_Task statement_. Reproduce the records below word for word, leaving out the pictures.

BEGIN

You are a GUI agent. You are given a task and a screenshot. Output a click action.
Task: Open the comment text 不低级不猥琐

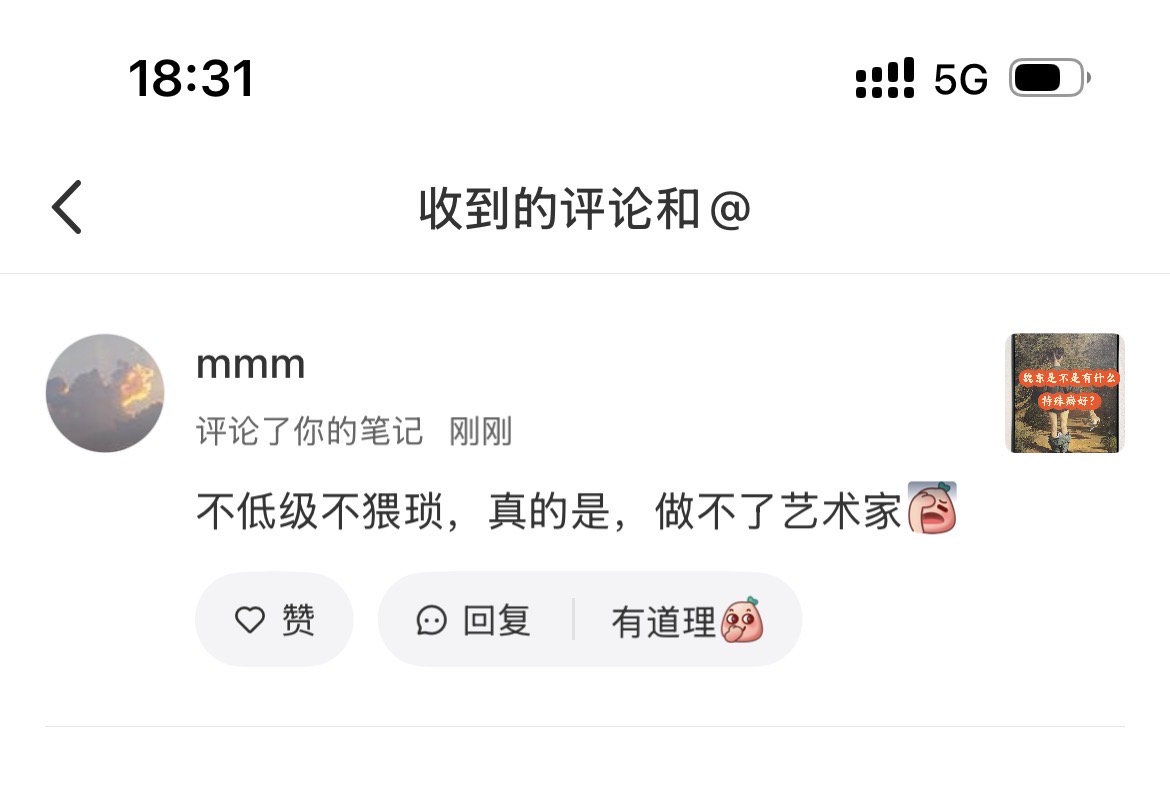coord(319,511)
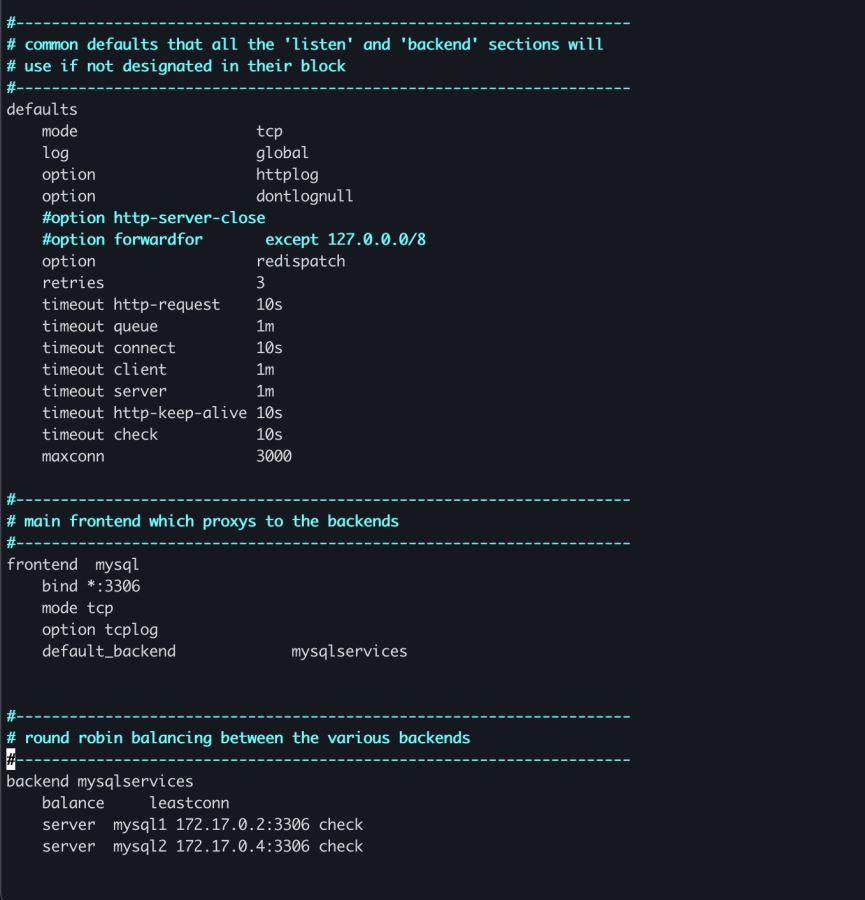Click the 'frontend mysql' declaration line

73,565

END

_Result of the task_.
You are a GUI agent. You are given a task and a screenshot. Output a click action.
Task: Open the comment text 不低级不猥琐

coord(319,511)
Click the 'frontend mysql' declaration line

73,565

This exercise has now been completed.